Sul mondo agricolo bergamasco si abbatte un’ulteriore preoccupazione: quella della peste suina. Dalla Germania arriva il primo caso ufficiale di peste suina africana rilevata nella carcassa di cinghiale e la Coldiretti provinciale rilancia l’allarme per l’invasione di questi animali che, oltre a causare danni ingenti, sono tra i vettori principali di questa malattia.
«Il timore è che l’epidemia si diffonda negli allevamenti visto il numero incontrollato di cinghiali presenti nel nostro territorio – spiega Gianfranco Drigo, direttore di Coldiretti Bergamo –. Se ciò avvenisse sarebbe un disastro per un comparto che conta un patrimonio di 297.011 capi di suini, una realtà importante sia dal punto di vista economico sia occupazionale che però sta scontando un periodo di forte difficoltà. Servono subito misure urgenti ed efficaci per evitare che si verifichi questo scenario, a partire dal contenimento dei cinghiali».
Secondo l’associazione basterebbe infatti un solo caso per affossare l’allevamento dei suini e, di conseguenza, tutta la filiera legata alla produzione dei salumi. Nel frattempo, però, i cinghiali continuano ad essere una spina nel fianco per gli agricoltori, visti i numerosi danni che causano ogni giorno. «Non ne possiamo più – affermano dalla società agricola Cocchetti e Bertolazzi di Cerete -, sono la nostra rovina: distruggono la cotica erbosa dei prati e quindi non riusciamo più a raccogliere nulla. L’erba si mescola alla terra e non può più essere utilizzata per l’alimentazione del bestiame. Lo scorso anno per questo motivo ci sono morte 5 vacche. Non sappiamo più cosa fare per difenderci. Nelle scorse settimane con una gabbia ne abbiamo catturato un esemplare di 125 chilogrammi, ma ci vuole ben altro. In futuro dovremo compiere alcuni investimenti nella nostra azienda, ma se le cose non cambiano non sappiamo che decisione prenderemo”.
Anche ai Colli di San Fermo, nella zona vicina a Grone, i cinghiali stanno mettendo a dura prova gli agricoltori. «Ormai sfalciare l’erba è diventato impossibile, i prati vengono messi sotto sopra e in questa situazione non riusciamo più a raccogliere il foraggio per alimentare i nostri animali – riferiscono dalla società agricola Le Foppelle -. Negli ultimi anni i cinghiali sono aumentati notevolmente e non si fanno problemi ad arrivare a pochi metri dalle abitazioni».
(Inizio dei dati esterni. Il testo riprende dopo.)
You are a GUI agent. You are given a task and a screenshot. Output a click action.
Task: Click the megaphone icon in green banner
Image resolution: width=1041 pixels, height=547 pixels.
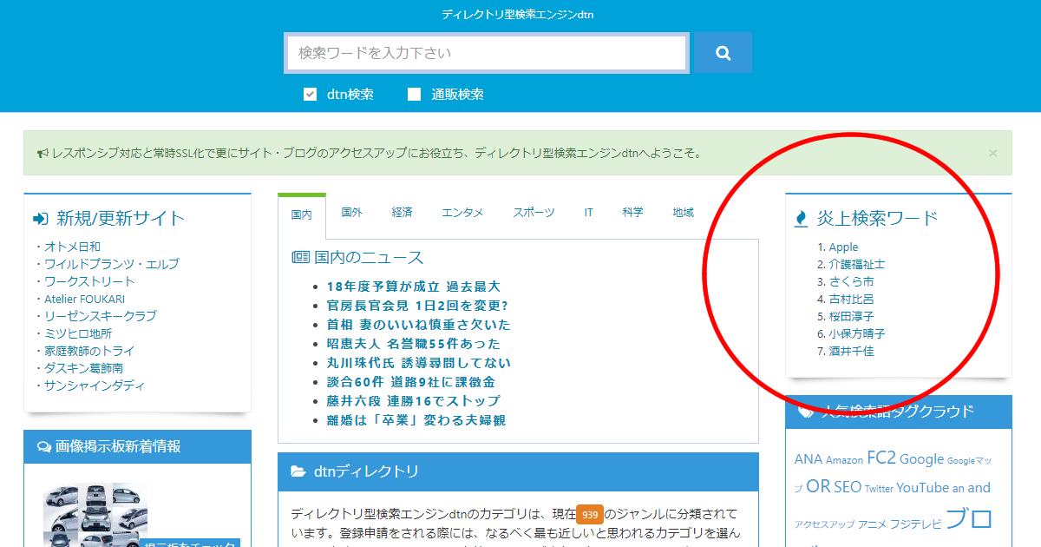(43, 154)
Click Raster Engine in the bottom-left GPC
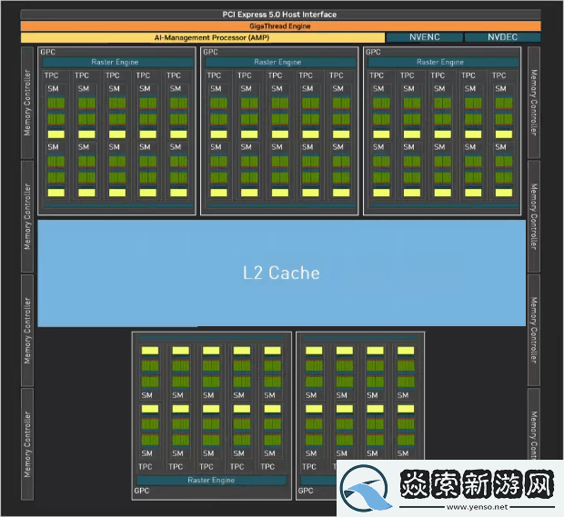This screenshot has width=564, height=517. coord(211,480)
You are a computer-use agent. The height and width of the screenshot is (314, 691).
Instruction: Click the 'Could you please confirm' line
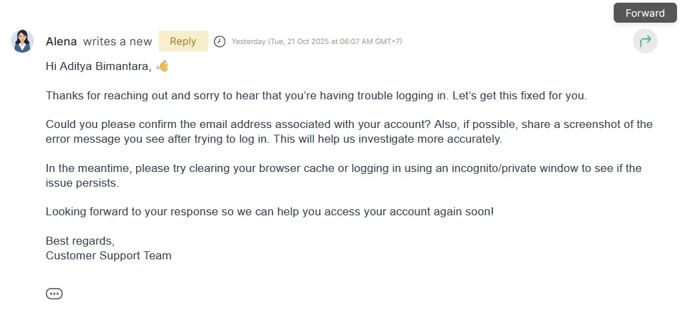click(x=348, y=125)
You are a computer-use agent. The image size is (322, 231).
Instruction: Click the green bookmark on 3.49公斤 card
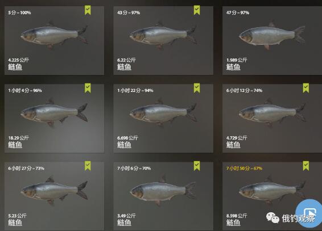[x=197, y=166]
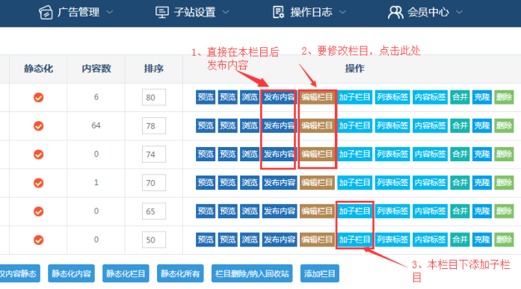The image size is (521, 289).
Task: Click 克隆 in the row with order 50
Action: pyautogui.click(x=482, y=240)
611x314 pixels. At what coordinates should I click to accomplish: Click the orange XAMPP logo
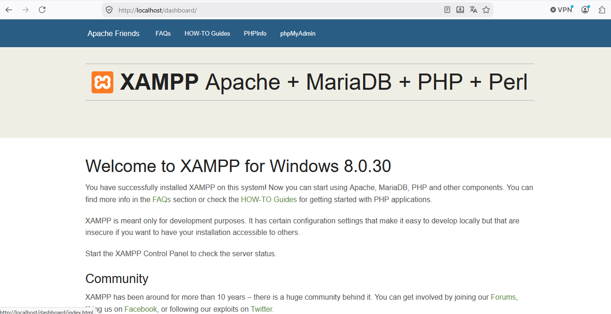[x=102, y=82]
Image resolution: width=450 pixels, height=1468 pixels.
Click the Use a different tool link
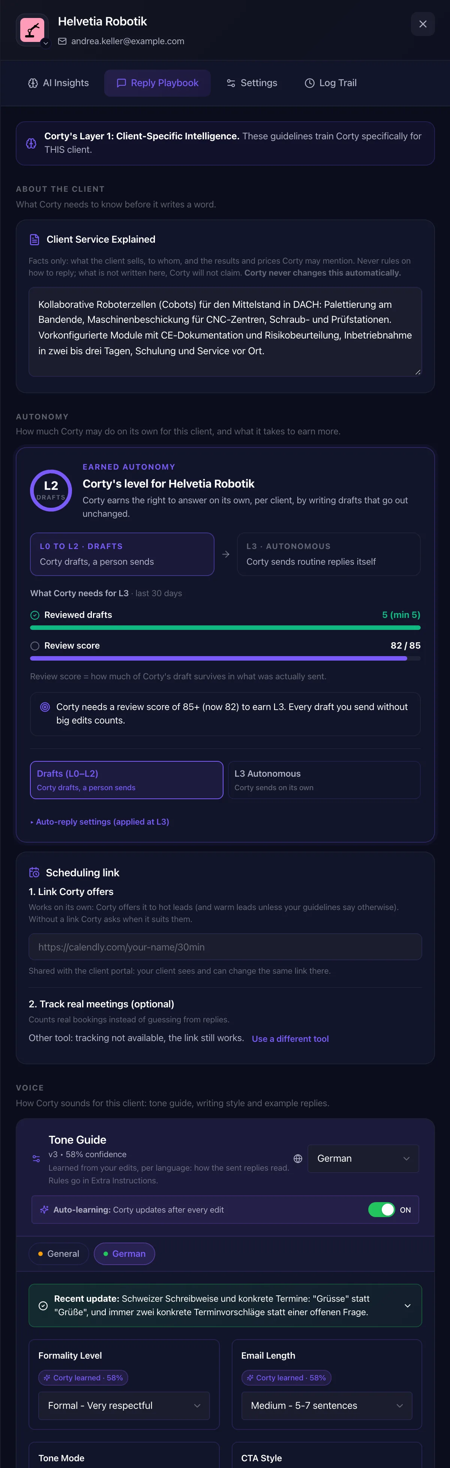tap(290, 1039)
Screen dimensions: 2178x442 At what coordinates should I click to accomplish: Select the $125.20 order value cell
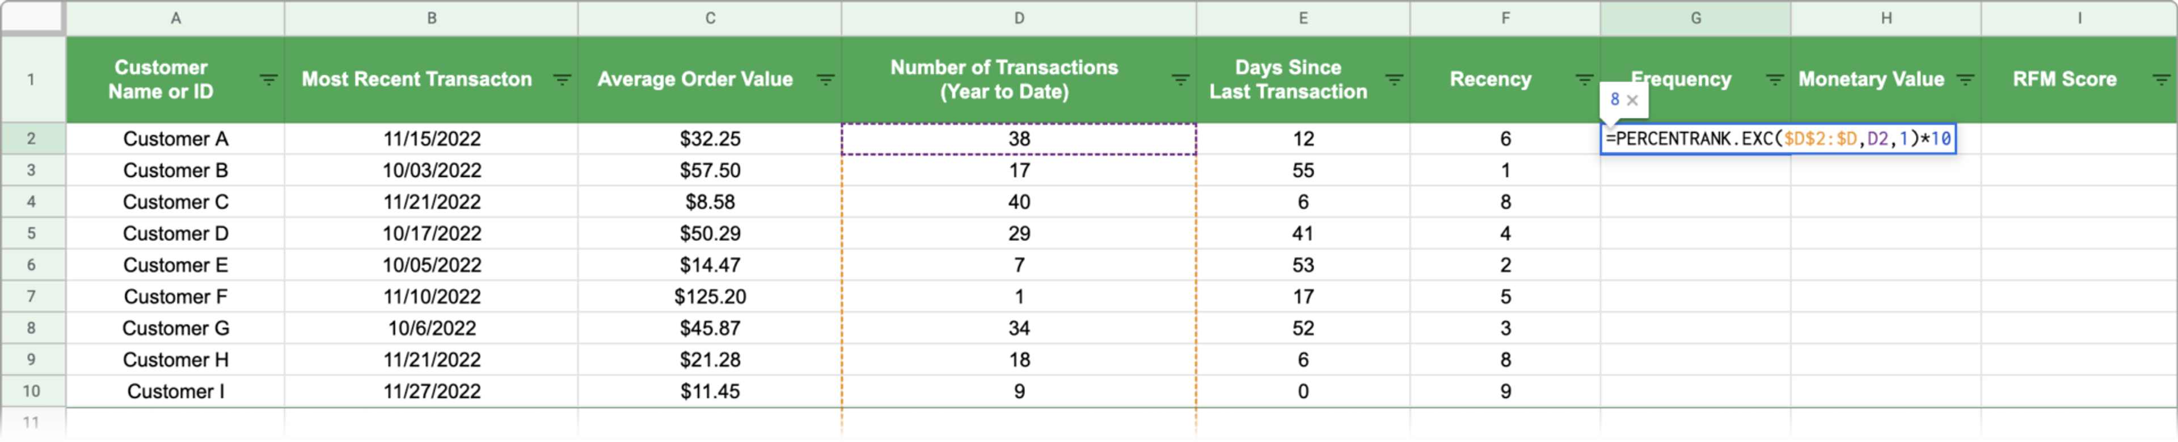pos(710,297)
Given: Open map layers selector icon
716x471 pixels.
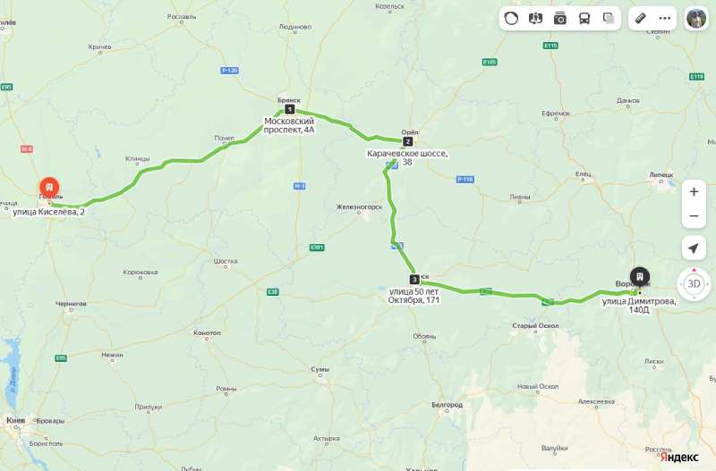Looking at the screenshot, I should (609, 18).
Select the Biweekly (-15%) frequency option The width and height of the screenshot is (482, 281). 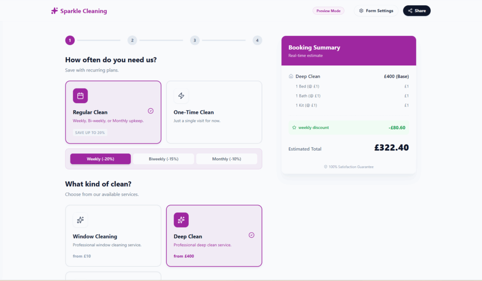tap(163, 159)
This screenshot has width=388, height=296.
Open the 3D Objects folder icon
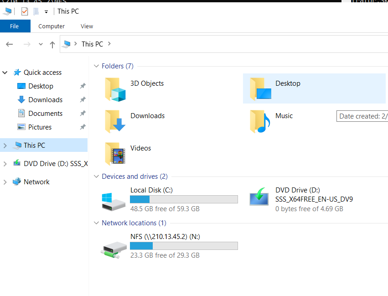click(x=115, y=89)
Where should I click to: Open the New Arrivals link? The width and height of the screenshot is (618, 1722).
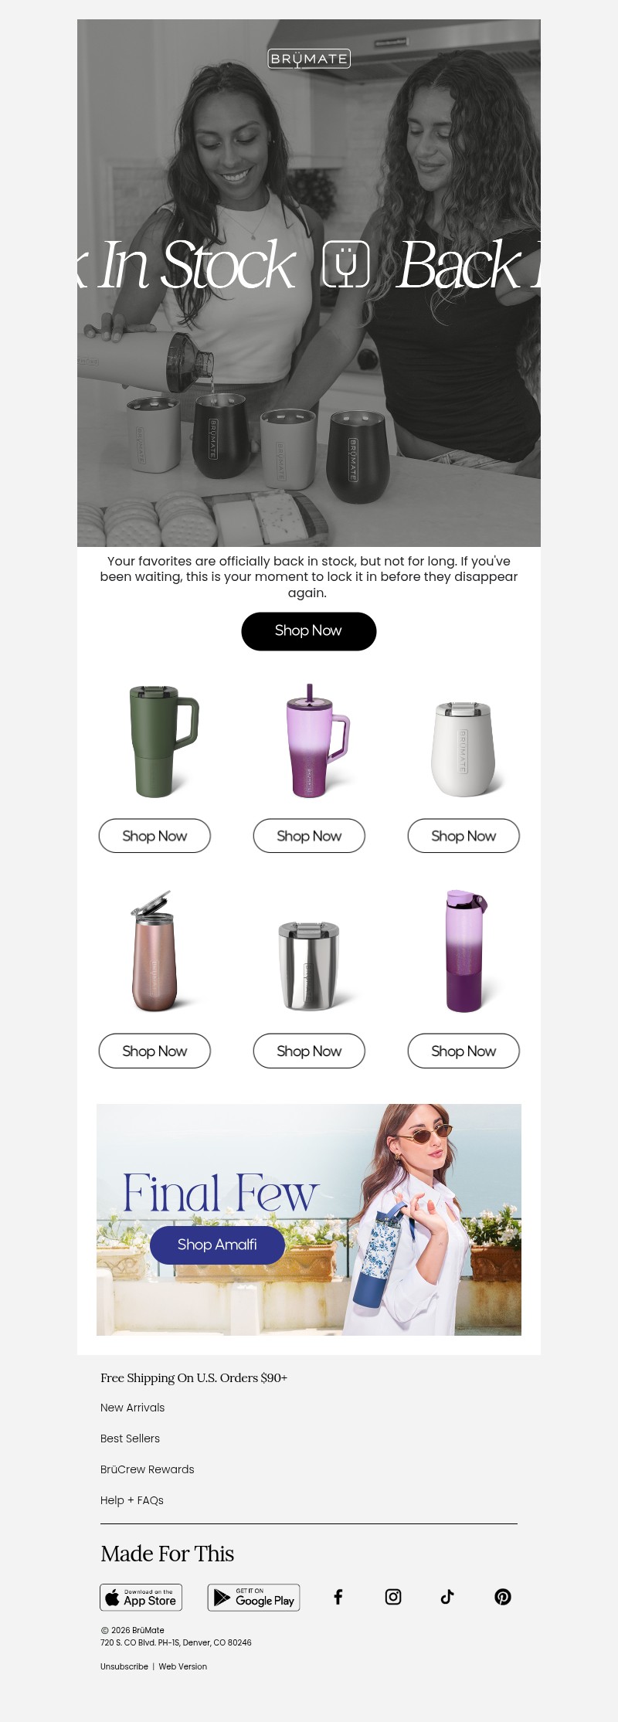click(133, 1408)
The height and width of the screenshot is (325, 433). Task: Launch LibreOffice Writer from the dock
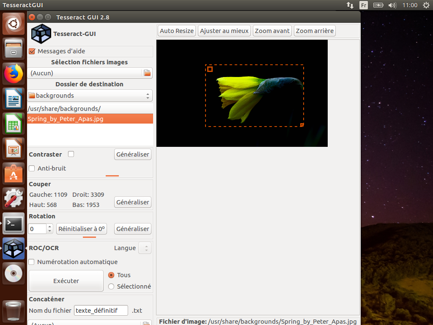[x=14, y=99]
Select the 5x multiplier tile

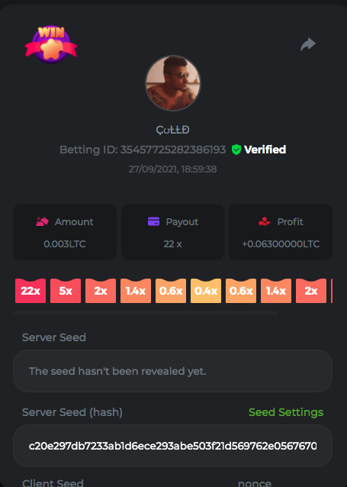point(66,291)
«Gli agricoltori sono veri e propri ostaggi dei cinghiali – conclude Drigo -, sia per quanto riguarda i raccolti distrutti, sia per quanto riguarda la loro incolumità. Servono urgentemente misure concrete e risolutive prima che la situazione sfugga di mano e si arrivi a un punto di non ritorno. Rimpallarsi le responsabilità non serve, chiediamo uno sforzo congiunto di tutti i soggetti interessati affinché si arrivi a una reale soluzione del problema».